Frank: To say nothing of the final pass he threw in green and gold, which cost the Pack a conference title. Now Favre is giving— again—the unabridged performance of Hamlet. Mel Gibson did a nice twohour film version but Kenneth Branagh produced a complete-text movie that ran four hours! I saw it, and it shows that even Shakespeare could have used an editor.
Artie: So could Favre. It’s like the Jay Cutler thing. Cutler wanted to be traded from Denver, then he didn’t, then he did. And his agent, James “Bus” Cook, who also works for Favre, said, “I don’t know what’s going on. He never said that.”
Frank: Sounds like Cook’s main talent is being in the dark about everything.
And I can believe that. Favre has always enjoyed talking to the national media, an audience far beyond the Packer faithful.
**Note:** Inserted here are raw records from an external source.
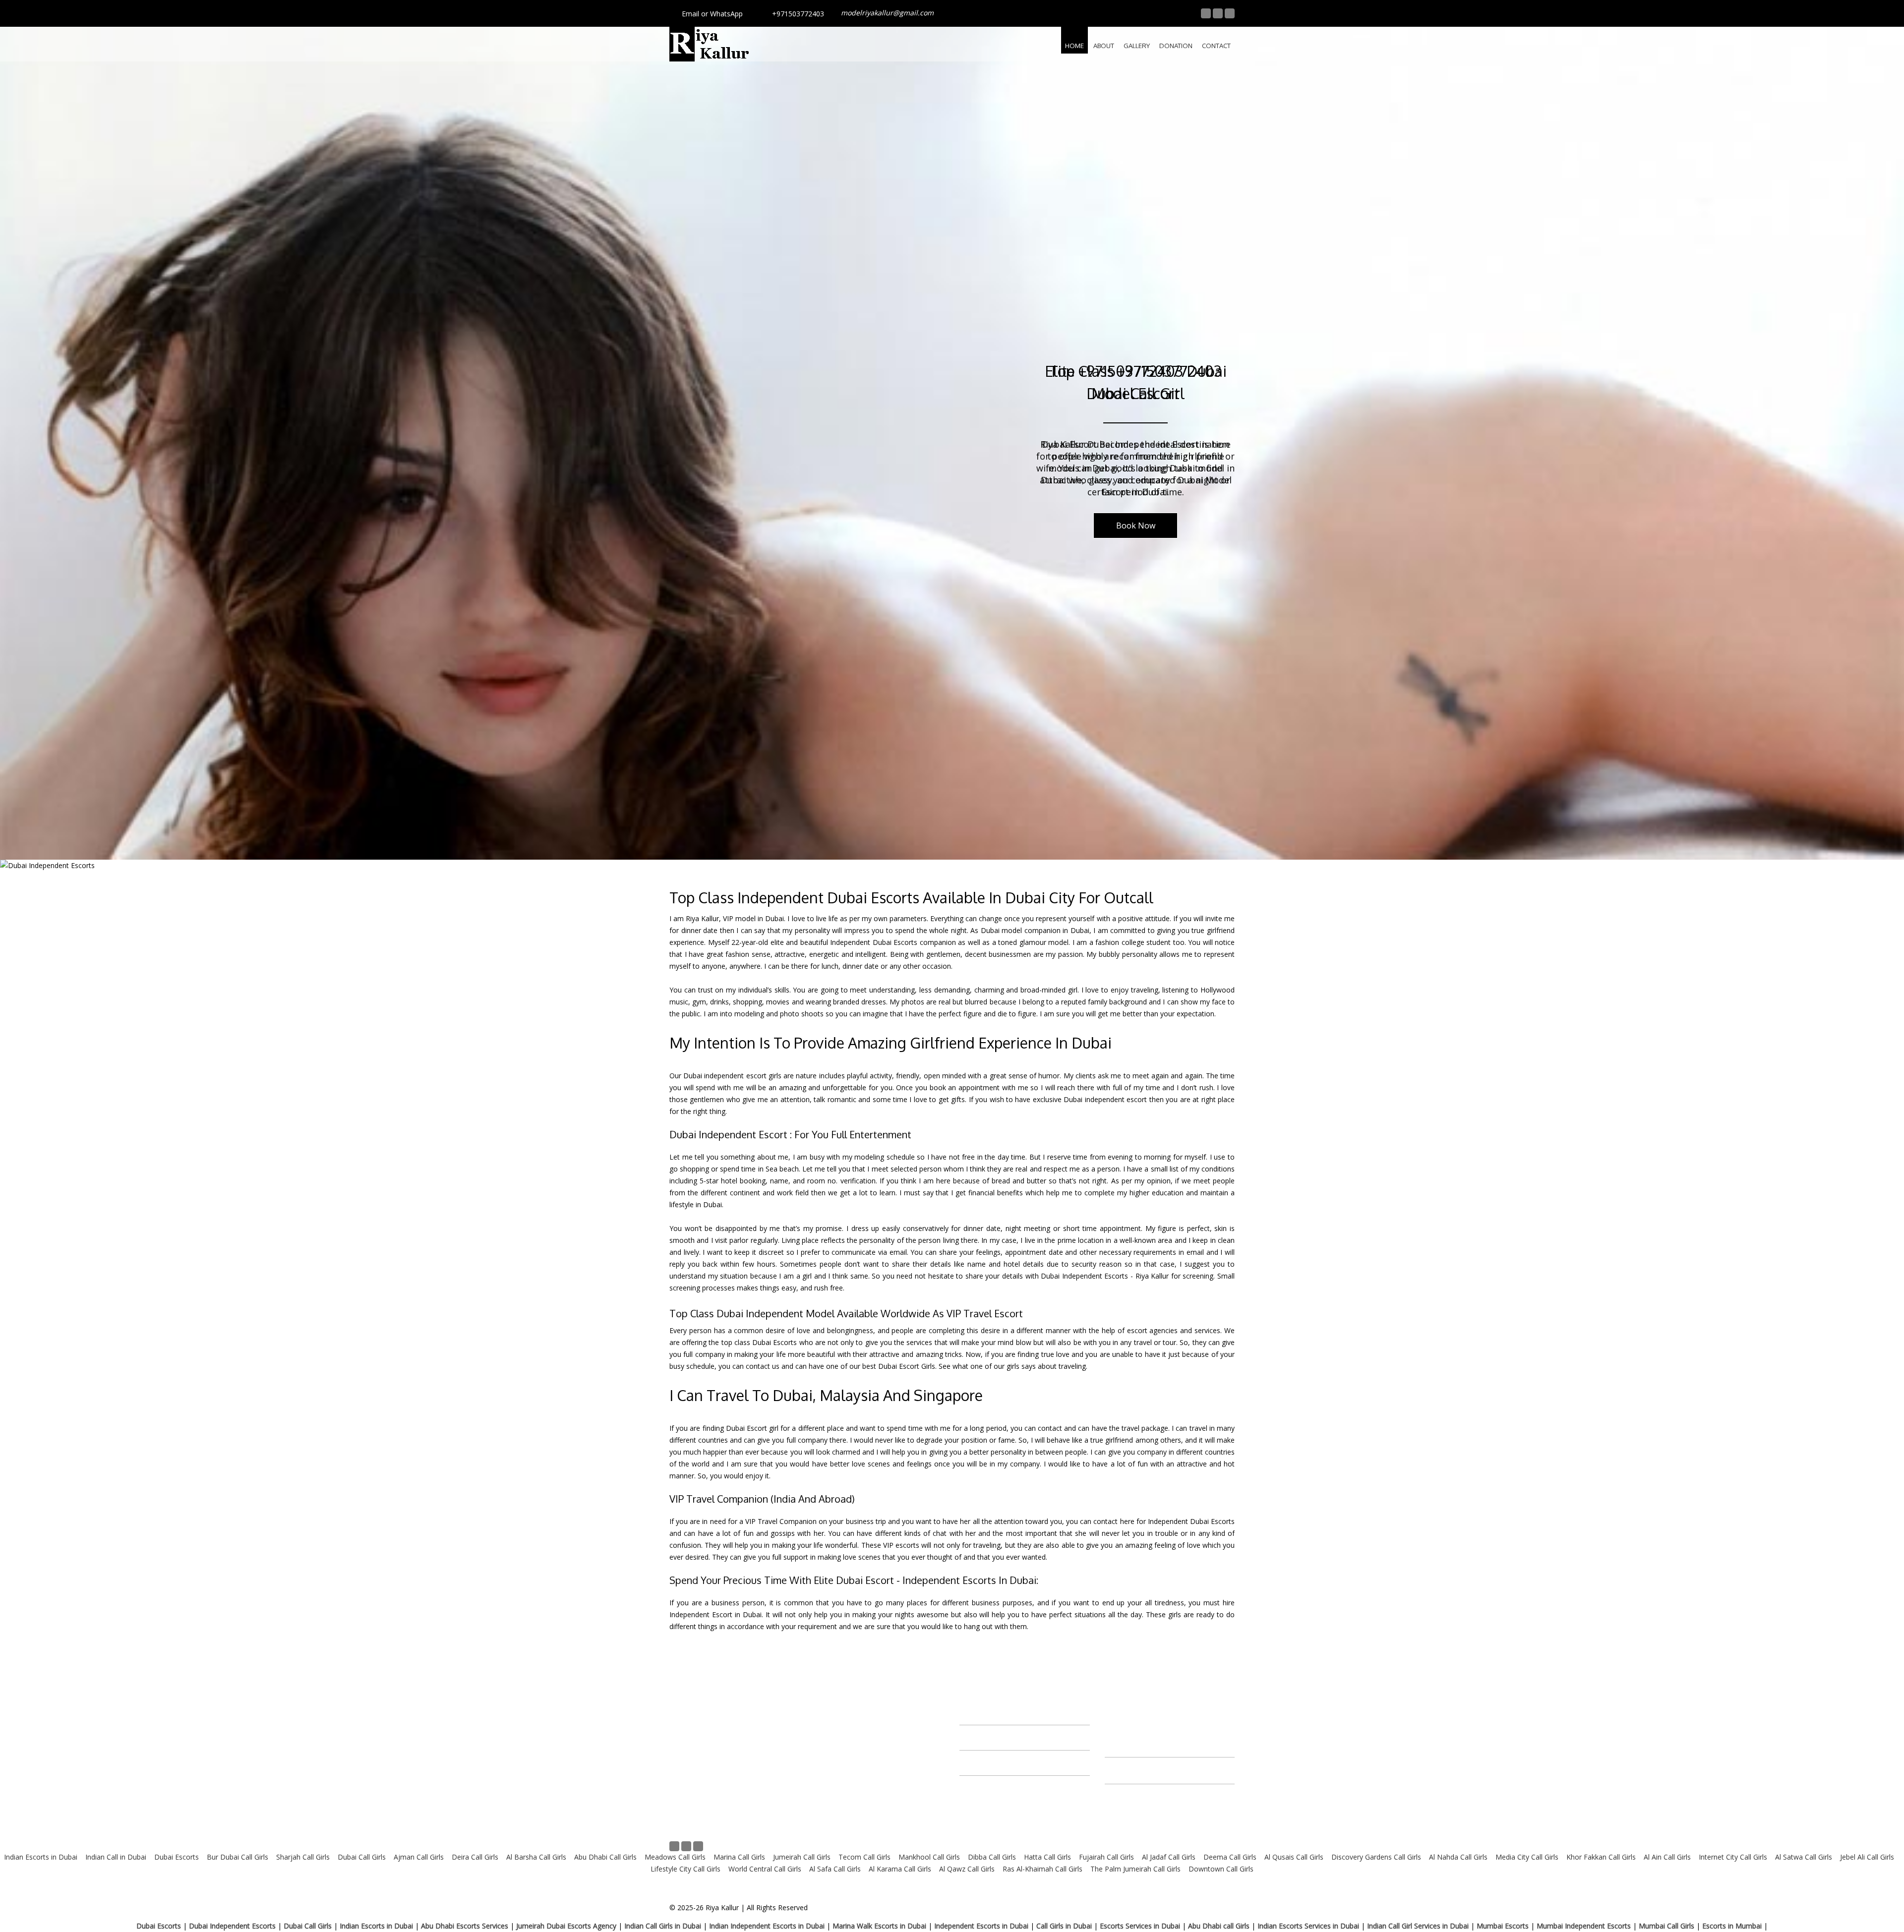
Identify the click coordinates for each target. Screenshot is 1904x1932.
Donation (1175, 46)
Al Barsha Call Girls (536, 1857)
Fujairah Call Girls (1106, 1857)
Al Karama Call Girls (899, 1868)
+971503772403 (798, 13)
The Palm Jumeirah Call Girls (1135, 1868)
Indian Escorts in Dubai (40, 1857)
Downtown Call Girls (1221, 1868)
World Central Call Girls (764, 1868)
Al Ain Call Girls (1667, 1857)
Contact (1216, 46)
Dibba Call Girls (992, 1857)
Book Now (1135, 525)
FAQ (831, 1783)
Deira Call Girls (475, 1857)
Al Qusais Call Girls (1293, 1857)
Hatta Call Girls (1047, 1857)
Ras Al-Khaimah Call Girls (1042, 1868)
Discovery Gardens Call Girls (1376, 1857)
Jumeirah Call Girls (802, 1857)
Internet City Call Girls (1733, 1857)
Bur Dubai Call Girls (237, 1857)
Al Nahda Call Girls (1457, 1857)
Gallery (1137, 46)
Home (1074, 46)
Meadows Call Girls (675, 1857)
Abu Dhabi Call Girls (605, 1857)
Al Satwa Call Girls (1803, 1857)
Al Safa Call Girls (835, 1868)
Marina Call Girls (739, 1857)
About (1103, 46)
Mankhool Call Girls (928, 1857)
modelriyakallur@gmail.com (887, 12)
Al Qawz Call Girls (967, 1868)
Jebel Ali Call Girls (1867, 1857)
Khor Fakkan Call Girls (1601, 1857)
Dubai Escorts (176, 1857)
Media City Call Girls (1526, 1857)
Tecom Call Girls (864, 1857)
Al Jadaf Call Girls (1168, 1857)
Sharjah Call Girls (303, 1857)
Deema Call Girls (1229, 1857)
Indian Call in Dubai (115, 1857)
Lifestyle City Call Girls (685, 1868)
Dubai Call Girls (362, 1857)
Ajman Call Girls (418, 1857)
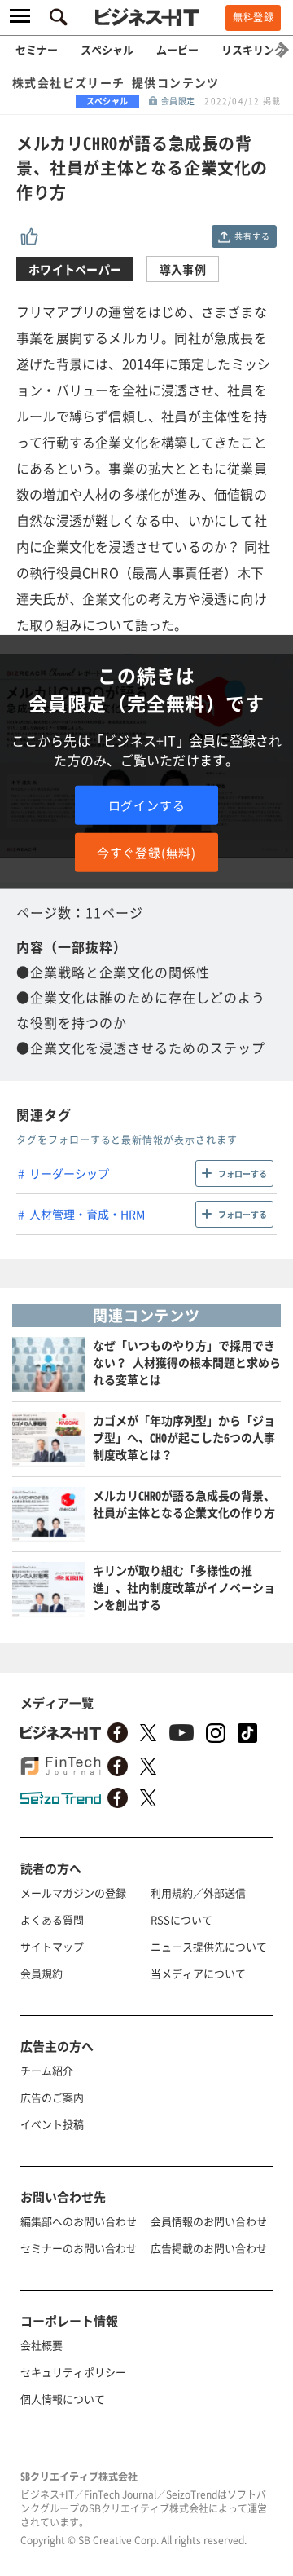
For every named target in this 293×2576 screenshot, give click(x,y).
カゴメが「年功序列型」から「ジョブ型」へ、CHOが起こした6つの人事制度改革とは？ (184, 1437)
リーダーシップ (69, 1173)
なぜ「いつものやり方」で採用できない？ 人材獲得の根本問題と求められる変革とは (187, 1362)
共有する (251, 236)
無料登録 (253, 17)
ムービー (177, 49)
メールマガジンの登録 (73, 1892)
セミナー (36, 49)
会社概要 (41, 2345)
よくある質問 (52, 1919)
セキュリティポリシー (73, 2372)
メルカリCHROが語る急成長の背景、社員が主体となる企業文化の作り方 (184, 1503)
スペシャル (107, 49)
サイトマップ (52, 1946)
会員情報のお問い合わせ (209, 2221)
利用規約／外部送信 (198, 1892)
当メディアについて (198, 1973)
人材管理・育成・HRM (87, 1214)
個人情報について (62, 2398)
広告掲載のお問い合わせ (209, 2248)
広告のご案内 (52, 2097)
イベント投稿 (52, 2124)
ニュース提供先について (209, 1946)
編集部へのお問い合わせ (78, 2221)
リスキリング (253, 49)
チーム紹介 (46, 2070)
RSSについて (181, 1919)
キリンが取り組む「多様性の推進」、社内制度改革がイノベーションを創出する (184, 1587)
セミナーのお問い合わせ (78, 2248)
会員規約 (41, 1973)
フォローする (242, 1173)
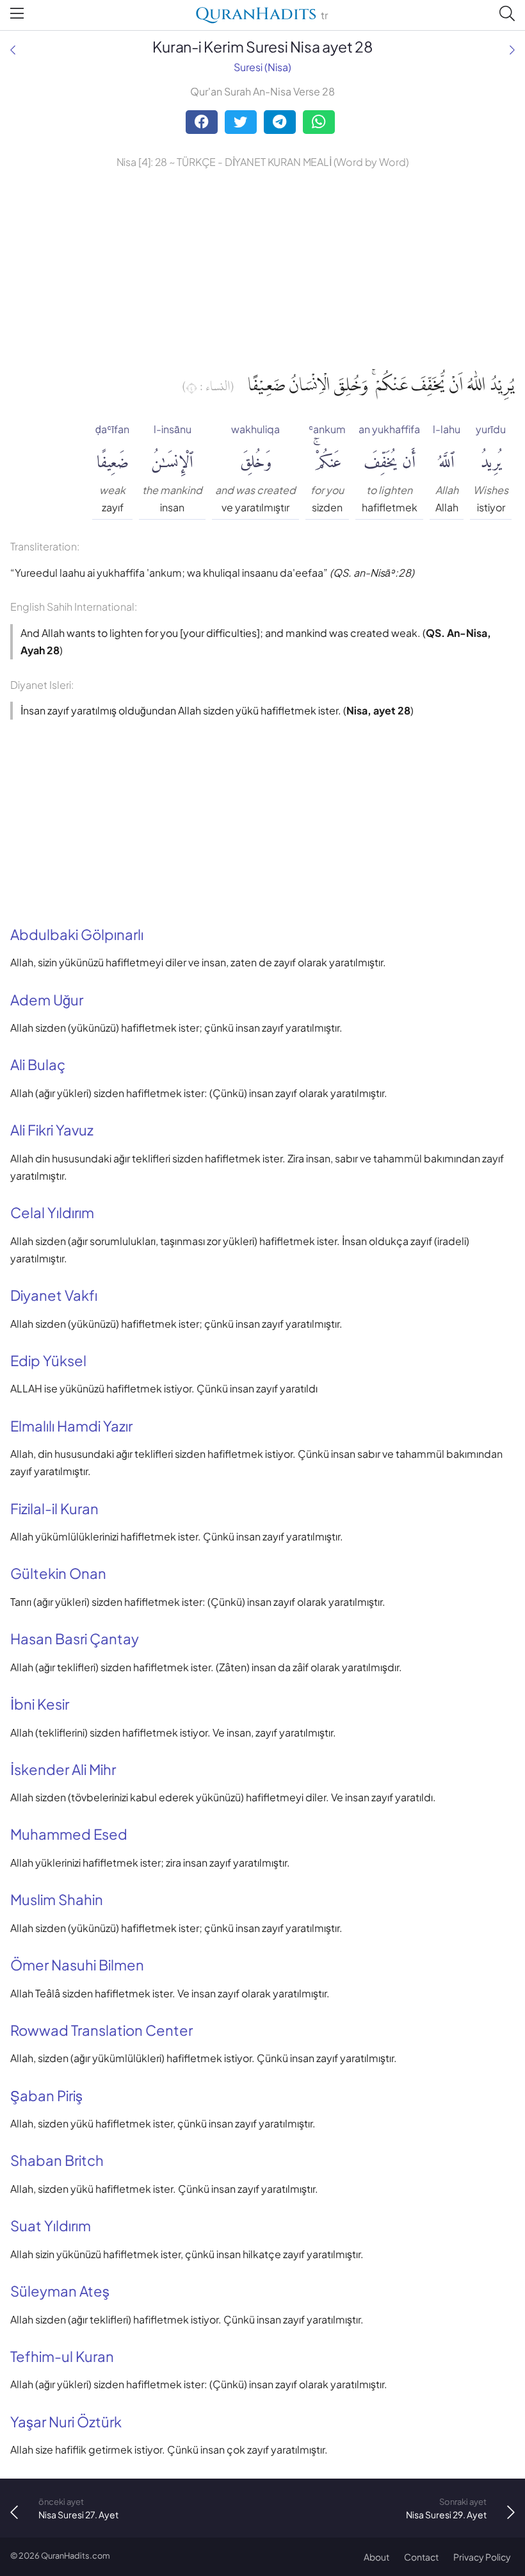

Artie: I’m sure his true feelings will come out when he has his next interview on Fox News with Greta Van Collagen. I’m still certain he’ll be in Viking purple.
Frank: Part of this is just that he doesn’t have any idea what to do with the rest of his life. Nothing wrong with that; not everyone is Bill Bradley or Alan Page, with a political or judicial career waiting. But I’m amazed at the apparent depth of his anger; he wants to see Thompson run out of Green Bay.
Artie: Well, he helped get Eric Mangini run out of New York. And if he goes to Minnesota I think he’ll fail and head coach Brad Childress will get canned, too. Maybe that’s his secret; he’s actually working undercover for Ted!
Good, Not Great
Frank: I caught the Brewers’ games against the Cubs on Friday night and Sunday, and if they’d rallied in the finale to sweep the series I would have boldly declared, “The Cubs is dead!”
Artie: But they didn’t, thanks in part to my man Jeff Suppan.
Frank: Four weeks after his implosion against the Cubs, Suppan wasn’t terrible but couldn’t hold a lead. Alfonso Soriano took him deep again and the Brewers did just enough wrong to lose.
Artie: It would have been nice to crush the Cubs while they have all those injuries. My theory is that after two big victories, some of the fellas were out a little late Saturday night.
Frank: The Brewers don’t see Wrigley Field until July, but this weekend they can deliver a message when they play in St. Louis.
Artie: You betcha. Get it in the Cardinals’ heads that the Brew Crew will not be denied!